Harry Madrid said “Aw shit,” under his breath, and looked at the remains of his lunch. Bert Reagan went into another coughing fit. Lucky Luciano stared at Cassidy. Cassidy stared back and couldn’t keep from smiling.
“You got some mouth on you, Touchdown,” he said at last. “A real smart mouth. Figure you’re a big tough guy. I don’t know. You’re a cripple too.”
“You’re a little greaseball punk,” Cassidy said. “In here for the duration. We could sit here, call each
other names all night. But I didn’t ask to see you and as far as I’m concerned I’ve seen about enough. Unless there’s a hell of a dessert, I’m for wrapping this up and getting back to civilization. Harry? Whattaya say?” Cassidy pushed his chair back, stood up.

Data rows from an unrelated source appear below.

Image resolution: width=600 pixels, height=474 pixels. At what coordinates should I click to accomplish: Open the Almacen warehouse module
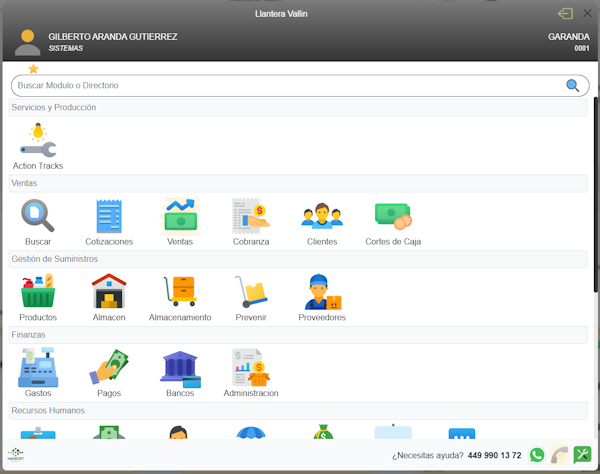point(109,293)
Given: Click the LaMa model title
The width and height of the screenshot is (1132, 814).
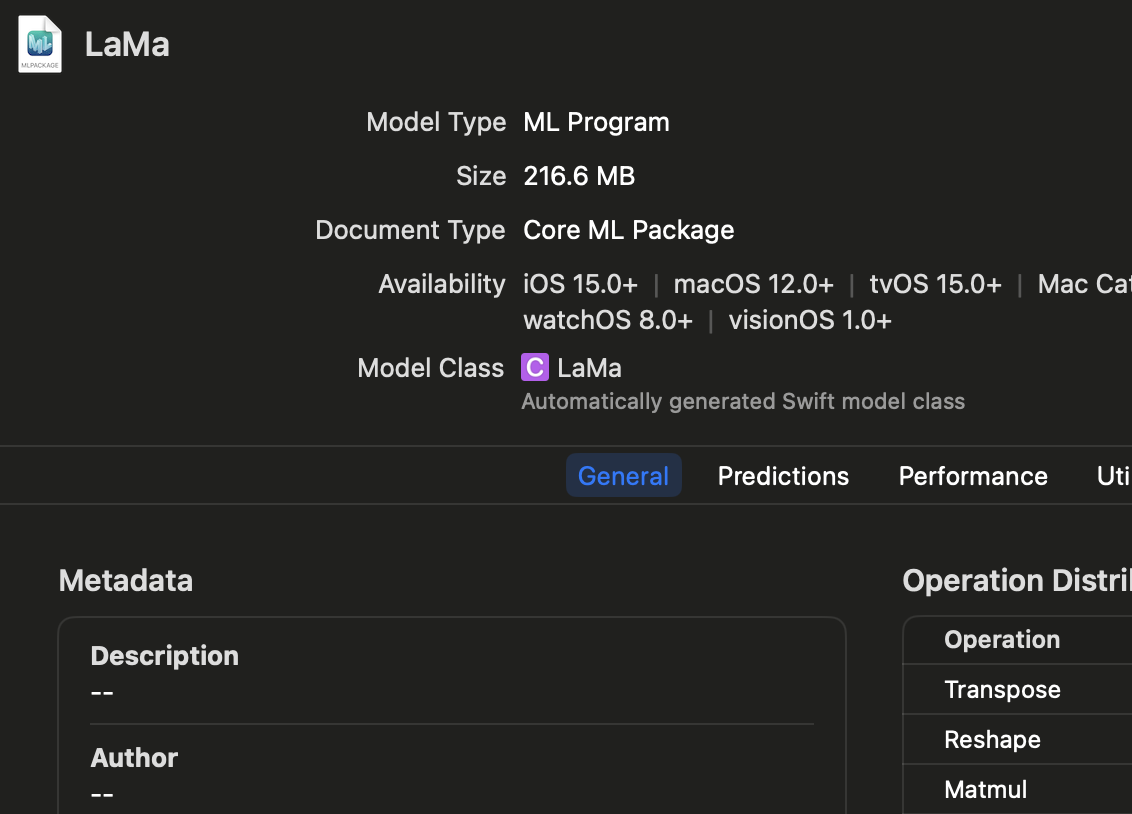Looking at the screenshot, I should click(x=127, y=44).
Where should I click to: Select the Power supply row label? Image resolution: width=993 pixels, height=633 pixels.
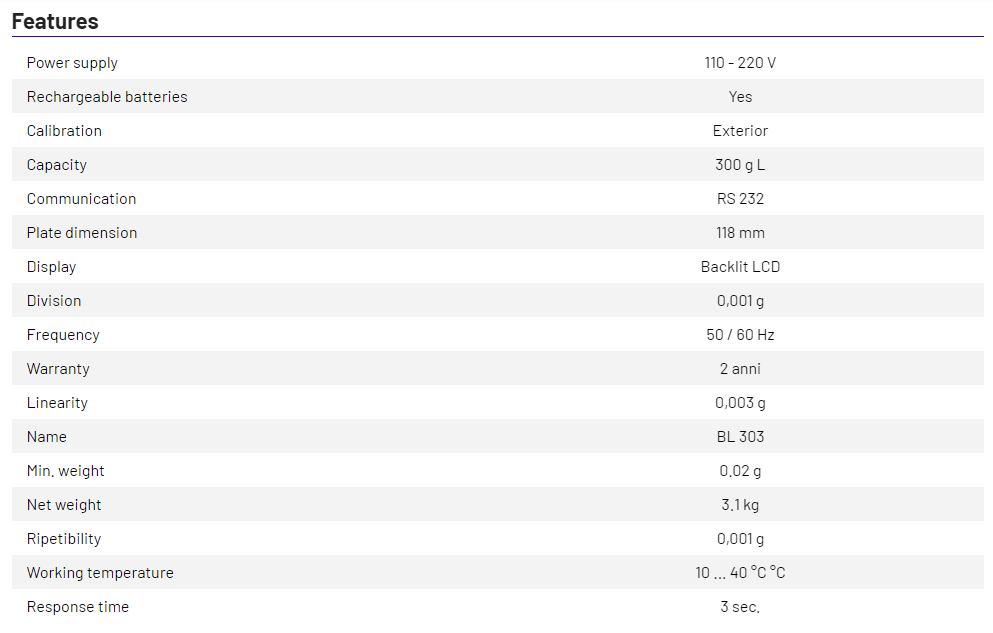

“Don’t be a cornball,” Luciano said. “Who you tryin’ to impress? Any ladies here I hadn’t noticed? So you’re loyal to your pal. You’re a Boy Scout.” Slowly he began to clap his hands, applauding. “You’re a nice wholesome boy. Loyalty’s a nice quality as long as you’re loyal to the right people. I’m suggesting that Leary’s not quite as worthy of your loyalty as you think he is. I’m asking you to think about it.” He sipped from his Dr. Brown’s again. “Come on, kid, siddown. We’re almost done, anyway. I get gas when people get mad at me, I really do. I’m a real easygoing guy. Siddown.”
Cassidy slid his chair over, sat down. Madrid sighed deeply and closed his eyes.
“Y’know,” Luciano said, “this war ain’t gonna last forever. The Krauts are so dumb, they don’t know it but they’re all wet, they’re pissin’ in the wind and getting it back in the kisser. They didn’t have a chance once the Japs bombed Pearl. Once we were in the war, the meter started running on the Krauts. Couple, three years, there won’t be enough Germany left to fill your cat’s shitbox. It’s gonna be bad over there. We’ll either turn Germany into one big farm or we’ll have to build the whole damn country again to keep the Reds from taking over all of Europe. Either way, the Krauts get the shit beat outa them in this war. And when it’s over, there’s gonna be a boom over here like you never dreamed of. There’s gonna be more money, more people wanting to spend it, and I’m gonna get my share. Casinos, travel, resorts, airlines, money just layin’ around waiting to be picked up—”
“Look, I don’t know why you’re telling me all this—”
“I’m thinking of your future, Touchdown. Once we get Max and Terry where they belong, you’re still gonna be a smart, mouthy, bright-eyed young guy. You may not like me yet, but I think you’re okay. You’re gonna help me, I’m gonna help you. Say the war’s over, all this is behind us, I might put something in your way … a casino maybe, or the travel business, or something else. You know what’s gonna be big? Pro football. Maybe I’ll buy me a football team, it’d need a top man, wouldn’t it?”